==== Data for review

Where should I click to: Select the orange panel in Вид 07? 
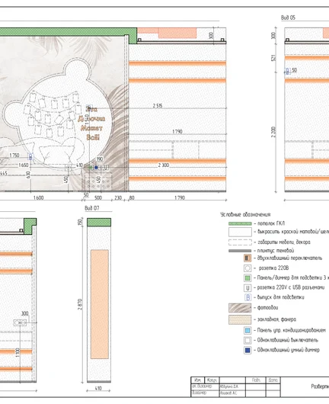pos(99,304)
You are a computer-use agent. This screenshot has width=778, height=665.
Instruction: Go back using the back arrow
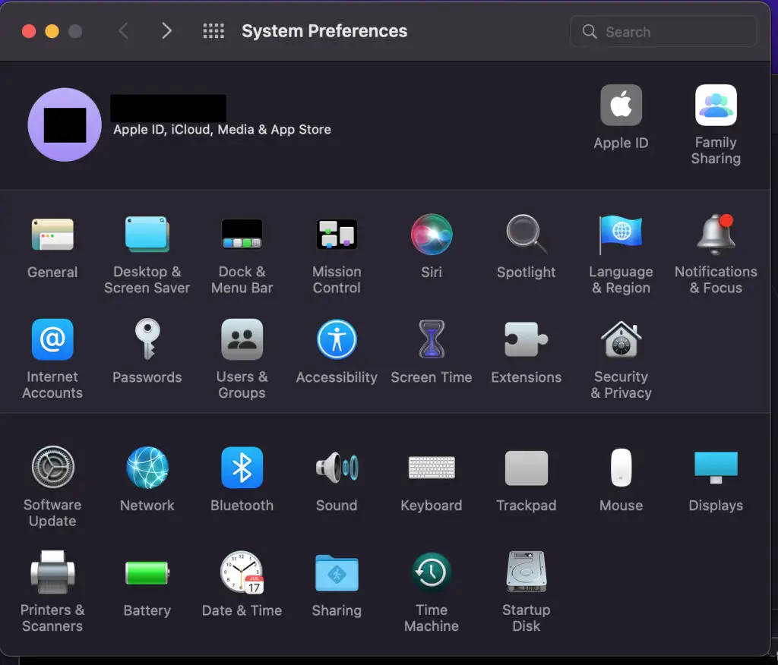pyautogui.click(x=123, y=30)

========

Task instructions: Omit every picture, then reproduce the rest of the listing exactly.

Response box:
Where should I click to: Select the orange panel in Вид 07? 
pos(99,304)
You are a computer-use agent. This screenshot has width=778, height=665.
Instruction: Go back using the back arrow
pyautogui.click(x=123, y=30)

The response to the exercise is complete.